Figure 8-11 depicts the reason that concentration risk has no benefit for investors. As you can see, each stock in a particular index carries the same expected return of that index. This is indicated by the Expected Return (the y-axis), which shows that an individual stock and its respective index have the same expected return. However, the uncertainty of that return (or risk) increases significantly as you shift to the right from the index to one stock. The statistical translation goes like this: over the last 80 years, an average stock in the S&P 500 had a return of about 10%, plus or minus about 50%, two-thirds of the years, while the S&P 500 index had a return of about 10%, plus or minus about 20%. two-thirds of the years. Since many studies show that investors cannot pick just the winning stocks in the index, there is a far greater certainty that you will earn the 10% by just owning the index. In other words, don't bother looking for the needle, just buy the haystack.

Figure 8-11

A part of the risk of a concentrated position in a single company is the possibility of near failure or bankruptcy. Joe Lewis, a British billionaire, lost one-third of his $3 billion fortune overnight by holding onto 11 million shares of the company when it went belly up. Bruce Sherman, CEO of Private Capital Management, a unit of famed Legg Mason, appears to have held nearly 5% of Bear when it limped into oblivion. And, Dallas money manager James Barrow would have far more money to manage now if he had known that Bear Stearns would implode and take with it the value of his near 10% stake in the ill-fated company.

“The sale price does not reflect the value of Bear Stearns" and "shareholders are being shabbily treated given that the transaction was not designed to maximize or even salvage their equity," the Police and Fire Retirement System of the City of Detroit, with 13,500 shares, said in a complaint in Delaware Chancery Court in Wilmington.

T-Shirts are now being sold on eBay emblazoned with: "I invested my life savings in Bear Stearns and all I have left is this lousy t-shirt." Looks like we have a new reason to call a drop in the market a "Bear" market.

Good companies can and do go bad and no one knows which ones will or when. Bear Stearns is not the first big company to fold and it won't be the last.

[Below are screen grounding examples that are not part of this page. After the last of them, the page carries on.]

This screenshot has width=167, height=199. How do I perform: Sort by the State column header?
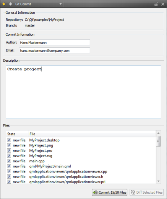(x=17, y=134)
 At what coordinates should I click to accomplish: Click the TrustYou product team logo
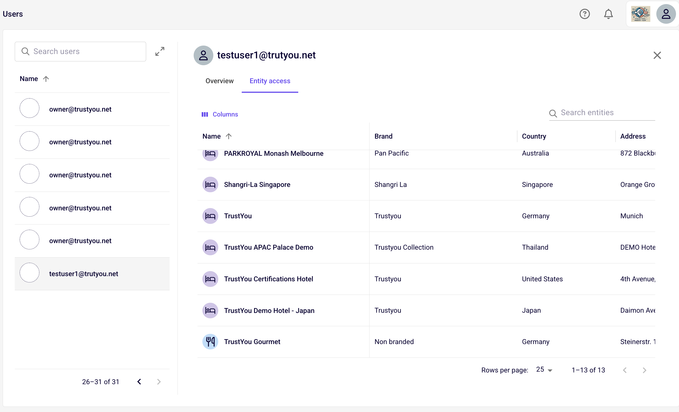[x=640, y=14]
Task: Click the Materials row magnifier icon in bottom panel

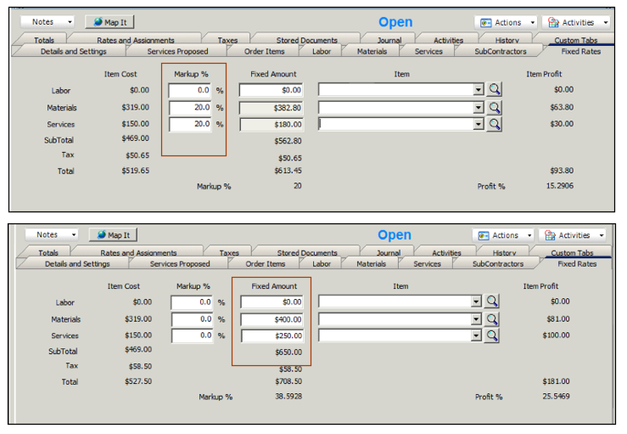Action: [x=493, y=319]
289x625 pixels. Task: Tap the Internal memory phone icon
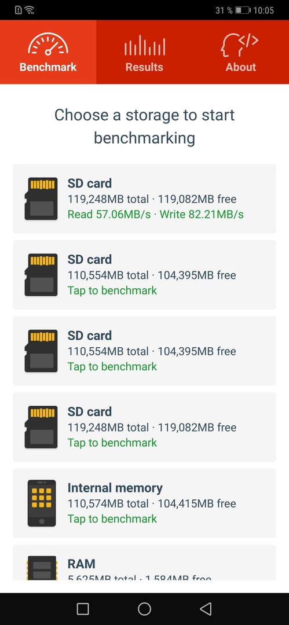(42, 503)
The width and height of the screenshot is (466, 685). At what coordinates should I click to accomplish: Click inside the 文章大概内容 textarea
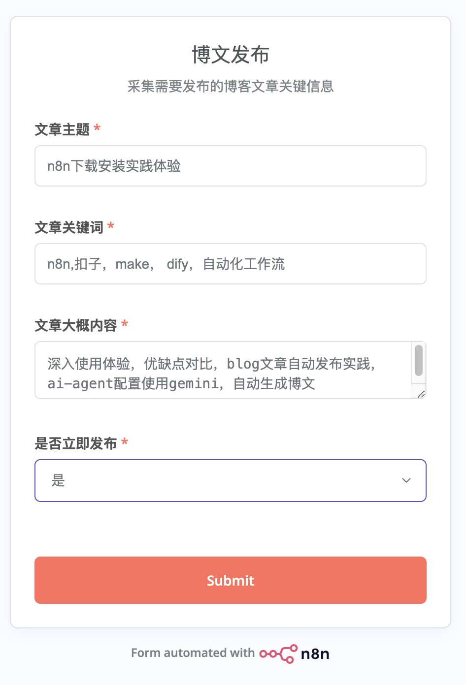click(223, 370)
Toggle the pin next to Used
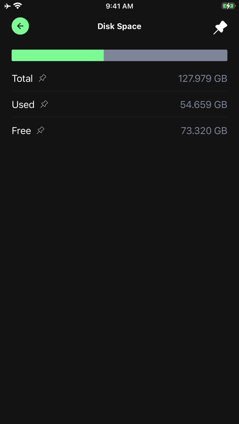The width and height of the screenshot is (239, 424). click(x=44, y=104)
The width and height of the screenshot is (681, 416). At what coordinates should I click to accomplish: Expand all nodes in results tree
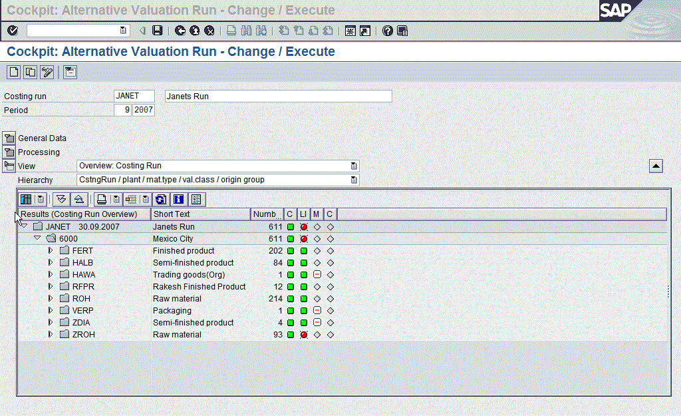coord(61,199)
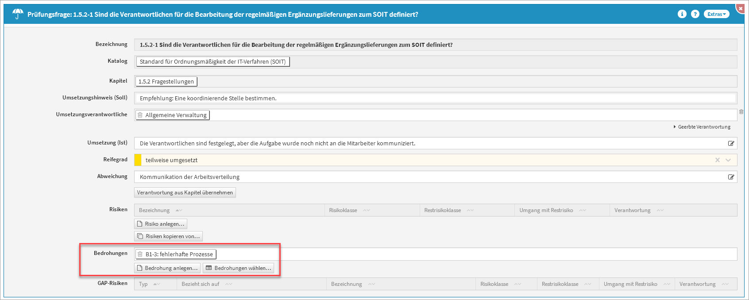Open the Extras dropdown menu
Screen dimensions: 749x300
point(716,14)
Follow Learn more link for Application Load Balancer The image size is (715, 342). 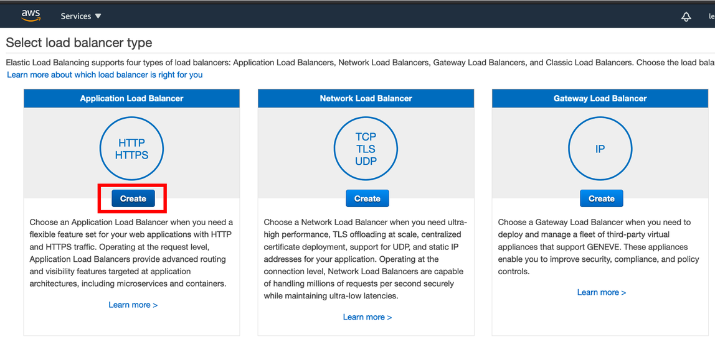pos(133,305)
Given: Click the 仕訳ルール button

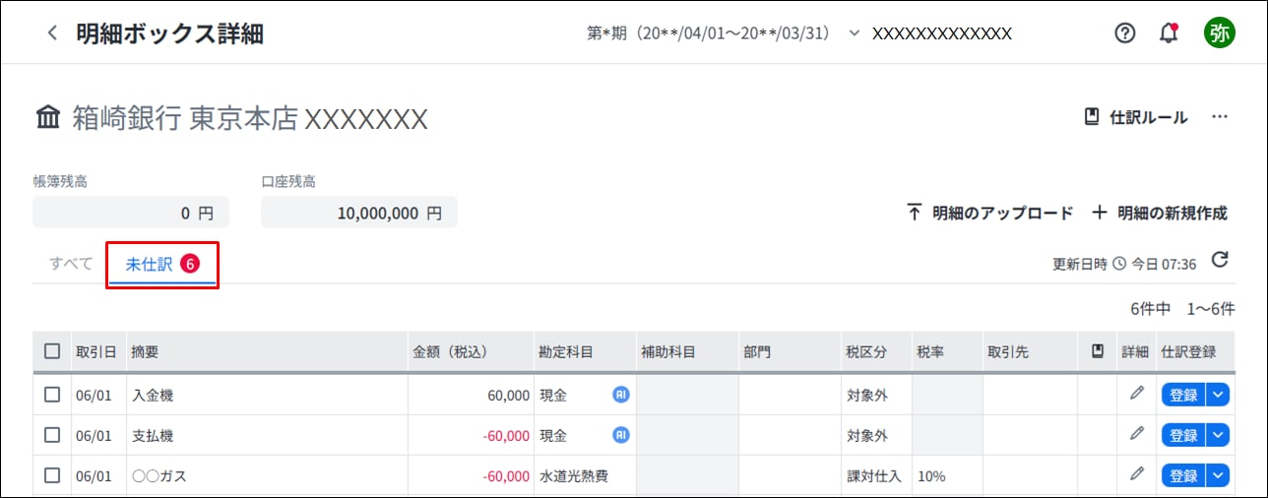Looking at the screenshot, I should (1136, 117).
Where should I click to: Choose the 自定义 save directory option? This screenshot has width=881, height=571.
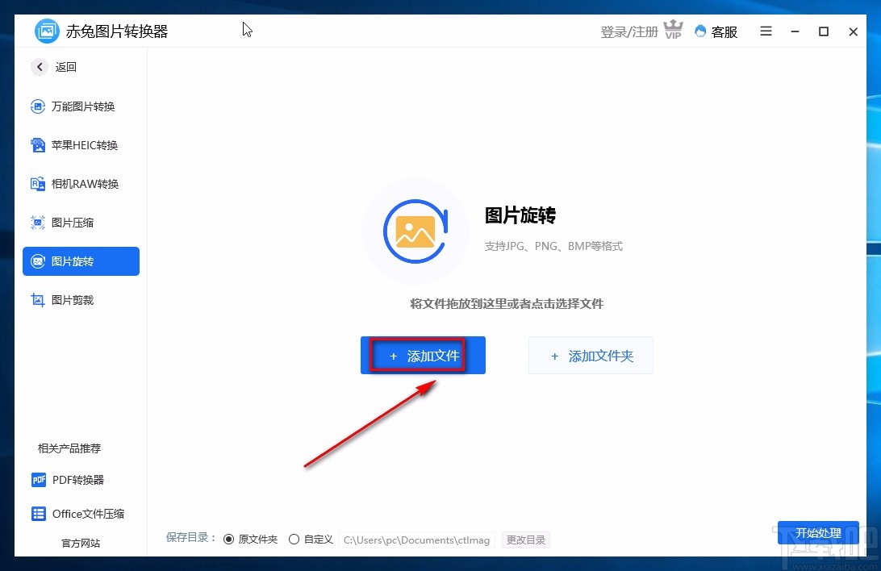coord(294,539)
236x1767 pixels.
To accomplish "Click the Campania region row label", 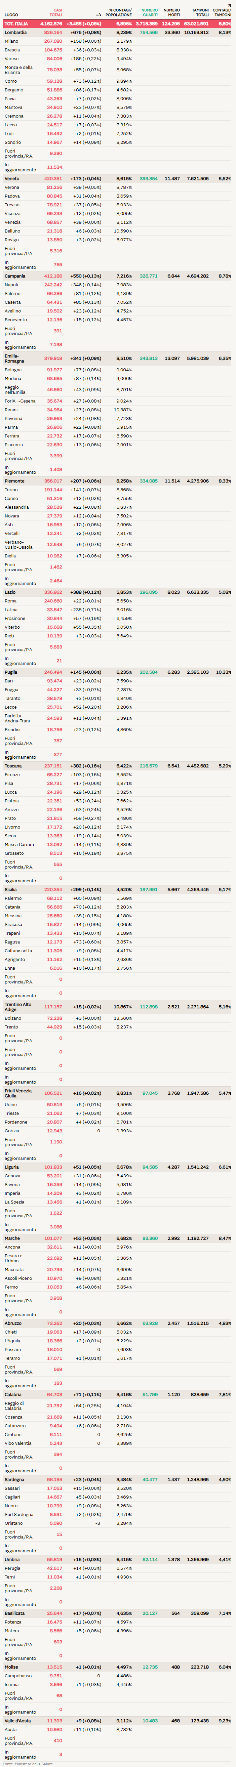I will 15,276.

Take a look at Table 3-2. Some very big names have dissolved into obscurity after stellar runs of good fortune. As you can see by the total assets before bankruptcy, massive amounts of shareholder wealth have been obliterated. The degree to which an investor can absorb or overcome such an unlucky hit is directly tied to their portfolio's concentration in that one stock. When asked to sum up the most important investment concepts individuals should know, Nobel Prize-winner Merton Miller stated, "Diversification is your buddy."

Table 3-2

In the book Creative Destruction, McKinsey & Company consultants Richard Foster and Sarah Kaplan researched the original S&P 500, which was created in 1957. The survival of companies is similar to the survival of mutual fund managers. The Figure 3-1 shows that in the 41 years from 1957 to 1998, only 74 of the original 500 companies were still in existence and only 12 of those outperformed the S&P 500 Index over the 1957 to 1998 period. The study found that the odds of picking a winning stock that beat the S&P 500 Index was one in 42.

Figure 3-1

The moral of these stories is that today's success does not ensure tomorrow's survival. We hope that those who lost big in the Bear Stearns debacle will win a very big lesson: investors must diversify their investments, as well as their holding periods, so that these kinds of events will not destroy their portfolio.